Thursday, February 02, 2006

Catatonic Nervous Breakdown Near-Miss

When you’re feeling like you’re about to catapult into an infinite chasm of charging, relentless despair (you know how that happens), I recommend watching a movie on the Lifetime Channel. Seriously! You will be so overcome with shame, disgrace, and humility that you will want to join the Mormon Church and run for the Senate and take over the world in small bite sized increments.

See, we took the bambini out for dinner last night which we NEVER, EVER do. We are not an “out to dinner” type of family. Even though I grew up in a resolutely “out to dinner” type of family.

The dinner was in celebration of Nick’s stellar third grade report card that included 7 “E’s”—his first in math, etc. We were really proud of him and I wanted to do something, well something a little reminiscent of the gala celebratory nature of the way I grew up. As a semi-spoiled high priestess of softly framed indulgence and half lit glamour. Pass me a Shirley Temple and some lace anklets, wouldja?

ANYWAY, I told Nick that we would take him to Tara Thai, which is a kind of kid paradise in that it has an undersea motif—all blue walls and “jellyfish” halogen lights and an attentive lovely staff and etched fish in glass walls and big splashy painted booths and stuff. It is a mini-chain here in our DC region. We took him to the one in Bethesda once and he LOVED it. He had some zany kid cocktail and he loved the satay and a fan was born.

Well, there’s a much bigger one in “Rotten Rockville” (as Moira calls it) and so I proposed that location because I knew it would be “splashier” and give us more kid bang buck. Oh, we approached it, and the neon sign beckoned amid the large suburban nicely appointed outdoor mall type area. Nick said, “That is the BIGGEST Barnes and Noble I have ever seen! And there’s a Starbucks!” Sing miracle muse! A Starbucks! I love seeing what kids get excited about. Nick said, “This is going to be great!”

We walked in and they were all floored by the “fancy” imaginative décor. The fabulousness of it all! Who says you can’t live through your kids’ wonder, eh?

We ordered chicken with fat noodles for the bambini and when the waiter delivered it Ian said, “I thought you were bringing mini dumplings!” Ah, the fanciful tales we have to tell kids. Nick ordered DUCK on crispy noodles with a side of sweet soy sauce and MZA and I had Panang beef and Pad Thai. AND IT WAS SO GOOD! We had foofy drinks—a mai tai and a gold margarita (one each)—and the bambini had pineapple juice.

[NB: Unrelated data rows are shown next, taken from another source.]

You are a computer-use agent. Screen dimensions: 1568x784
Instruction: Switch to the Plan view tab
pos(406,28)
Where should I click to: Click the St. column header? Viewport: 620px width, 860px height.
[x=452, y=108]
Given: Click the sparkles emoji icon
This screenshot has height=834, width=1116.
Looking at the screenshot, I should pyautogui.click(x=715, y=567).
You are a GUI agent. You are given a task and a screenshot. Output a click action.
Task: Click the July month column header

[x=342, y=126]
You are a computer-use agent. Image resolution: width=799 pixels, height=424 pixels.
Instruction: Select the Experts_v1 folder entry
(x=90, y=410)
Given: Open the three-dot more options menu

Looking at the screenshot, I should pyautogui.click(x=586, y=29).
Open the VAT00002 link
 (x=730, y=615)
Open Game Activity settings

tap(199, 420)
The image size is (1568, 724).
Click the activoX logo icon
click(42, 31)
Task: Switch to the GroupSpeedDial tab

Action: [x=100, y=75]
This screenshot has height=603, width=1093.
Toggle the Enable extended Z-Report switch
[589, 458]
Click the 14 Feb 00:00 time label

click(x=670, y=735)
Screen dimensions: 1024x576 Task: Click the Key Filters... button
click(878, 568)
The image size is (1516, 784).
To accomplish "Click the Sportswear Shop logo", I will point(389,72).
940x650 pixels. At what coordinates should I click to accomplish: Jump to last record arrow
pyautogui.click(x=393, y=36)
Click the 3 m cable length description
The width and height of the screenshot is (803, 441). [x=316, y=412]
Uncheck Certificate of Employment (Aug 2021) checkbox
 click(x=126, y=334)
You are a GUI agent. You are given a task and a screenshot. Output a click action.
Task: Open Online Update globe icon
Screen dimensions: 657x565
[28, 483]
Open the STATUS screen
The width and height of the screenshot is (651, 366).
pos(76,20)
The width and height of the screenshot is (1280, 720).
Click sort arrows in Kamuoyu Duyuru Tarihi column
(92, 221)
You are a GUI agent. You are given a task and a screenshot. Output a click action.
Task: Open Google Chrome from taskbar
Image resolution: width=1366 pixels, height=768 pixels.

But as we were ordering, Ian provoked Daisy and she started to WAIL and Ian kept talking talking talking and I felt myself sort of have that internal goddam implosion, you know? Where you just want to CRY and dissolve and crawl back into an uncomplicated portion of your life where thoughts were completed and conversation flowed and you could LOOK AT THE MENU and THINK and and and…It just reached this fever pitch of, “We are going to go home RIGHT NOW” and then it subsided, just as fast as it began—like a summer squall. And I regained my equilibrium and the food came and the waiter was so kind, so lovely, so generous, SO THAI. I LOVE THE PEOPLE OF THAILAND AND THEIR FABULOUS, GORGEOUS COUNTRY. Let it be known.

We came home and I gave the babies a bath and we wrestled them to bed and then sat down, semi-catatonic from the food, the foofy drink and the EXHAUSTION OF TRYING TO CORRAL TWO SMALL BABIES AND ONE FANTASTIC 8 YEAR OLD THROUGH LIFE and on came a Lifetime movie.

You see, you have to be semi-catatonic in order not to change the channel when it’s a Lifetime movie.

The women, Mary Louise Parker (my lover Billy Crudup’s erstwhile ladylove) just gets the diagnosis that her TWIN sons are autistic. Subsequently, every door slams in her face, her boyfriend ditches her, she loses her job, her social worker, and YET they PREVAIL!!!! They hone their savant gifts into magical fantastic dreams and goals! And mom falls in hot monkey love with Aidan Quinn, and thus we learn a meaningful, timeless lesson of perseverance and fortitude and how to assuage small tremulous nervous breakdown fissures by watching stupid cornball movies that manage to gnaw into our souls like little blessed termites, teaching us lessons we thought our callow, hardened flesh could no longer absorb.